€485 million will be liberated to boost EU research projects

The European Parliament announced that thanks to the MEPs pressure, the Council has decided to accept in full a Commission proposal to reshuffle funds between budget headings so as to liberate the necessary funding of €485 million for research projects. Contracts for EU-funded research programmes in the areas of health, biotechnology and nanotechnology can finally be signed.

Although a reshuffle would cost nothing according to MEPs, Member States decided on 31 May to cut the proposed amount by more than two thirds, prompting disbelief in Parliament and placing the Commission in the difficult position, with almost 200 research contracts ready for signing and researchers ready to start work, of being unable to make the advance payments. In November 2011, Parliament's Budgets Committee approved a Global Transfer operation because of lack adequate funding.

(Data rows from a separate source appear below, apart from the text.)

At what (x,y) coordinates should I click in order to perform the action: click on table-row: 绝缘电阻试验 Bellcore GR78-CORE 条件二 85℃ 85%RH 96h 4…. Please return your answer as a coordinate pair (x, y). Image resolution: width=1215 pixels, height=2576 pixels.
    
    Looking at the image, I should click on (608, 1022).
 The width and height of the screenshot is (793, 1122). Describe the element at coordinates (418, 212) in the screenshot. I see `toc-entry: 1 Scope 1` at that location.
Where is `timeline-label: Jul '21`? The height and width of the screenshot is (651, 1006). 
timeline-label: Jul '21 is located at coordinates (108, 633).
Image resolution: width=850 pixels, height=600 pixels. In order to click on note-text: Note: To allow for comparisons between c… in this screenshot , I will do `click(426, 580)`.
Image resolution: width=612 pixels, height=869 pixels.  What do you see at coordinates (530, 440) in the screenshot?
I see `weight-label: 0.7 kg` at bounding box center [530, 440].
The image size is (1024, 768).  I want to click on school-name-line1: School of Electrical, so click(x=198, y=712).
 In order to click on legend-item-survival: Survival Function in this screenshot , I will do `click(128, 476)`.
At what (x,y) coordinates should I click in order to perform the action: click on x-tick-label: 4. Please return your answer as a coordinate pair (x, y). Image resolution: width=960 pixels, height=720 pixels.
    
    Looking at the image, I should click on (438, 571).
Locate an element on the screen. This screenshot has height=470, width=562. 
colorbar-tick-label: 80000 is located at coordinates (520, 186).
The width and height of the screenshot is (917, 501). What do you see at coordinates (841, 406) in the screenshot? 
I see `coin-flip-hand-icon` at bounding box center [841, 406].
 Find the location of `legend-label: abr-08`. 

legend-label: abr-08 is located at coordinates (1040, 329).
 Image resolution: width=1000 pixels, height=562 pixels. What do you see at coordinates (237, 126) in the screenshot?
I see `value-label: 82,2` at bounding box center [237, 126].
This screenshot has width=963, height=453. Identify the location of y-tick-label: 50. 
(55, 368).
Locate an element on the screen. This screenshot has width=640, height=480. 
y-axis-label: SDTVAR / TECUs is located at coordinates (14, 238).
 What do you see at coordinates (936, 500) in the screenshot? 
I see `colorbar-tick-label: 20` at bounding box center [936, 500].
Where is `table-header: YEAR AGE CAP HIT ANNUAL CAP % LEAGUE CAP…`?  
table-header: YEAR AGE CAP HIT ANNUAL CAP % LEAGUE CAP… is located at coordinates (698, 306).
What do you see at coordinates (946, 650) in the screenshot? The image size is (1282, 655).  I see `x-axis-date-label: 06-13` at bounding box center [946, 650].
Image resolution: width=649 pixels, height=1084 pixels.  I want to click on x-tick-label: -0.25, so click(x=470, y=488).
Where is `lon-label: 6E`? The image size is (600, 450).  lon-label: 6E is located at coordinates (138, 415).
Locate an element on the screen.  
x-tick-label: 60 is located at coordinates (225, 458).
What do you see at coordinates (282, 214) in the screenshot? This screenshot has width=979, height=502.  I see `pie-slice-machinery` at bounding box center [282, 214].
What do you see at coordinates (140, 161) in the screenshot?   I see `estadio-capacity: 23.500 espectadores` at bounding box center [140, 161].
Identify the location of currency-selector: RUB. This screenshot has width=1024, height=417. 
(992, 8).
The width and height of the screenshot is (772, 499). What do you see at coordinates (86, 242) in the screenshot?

The Council has now decided to accept in full a Commission proposal to reshuffle funds between budget headings so as to liberate the necessary funding of €485 million. The remainder of last year's budget (€0.7 billion) and €0.8 billion from fines and interest on late payments will therefore be returned to member states via a rebate on their GNI-based contributions to this year's EU budget.

The decision to return money to Member States is taken. The Council is expected to give its approval at the ECOFIN session on 10 July. The decision means that shelved EU-funded projects that can now go ahead include research on brain tumours, tuberculosis, diabetes, cancer, Crohn's disease, arthritis, Parkinson's disease and chronic respiratory and cardiovascular diseases. Non-human examples include research into disease prophylaxis in fish farming and biotechnological means to disperse marine oil spills.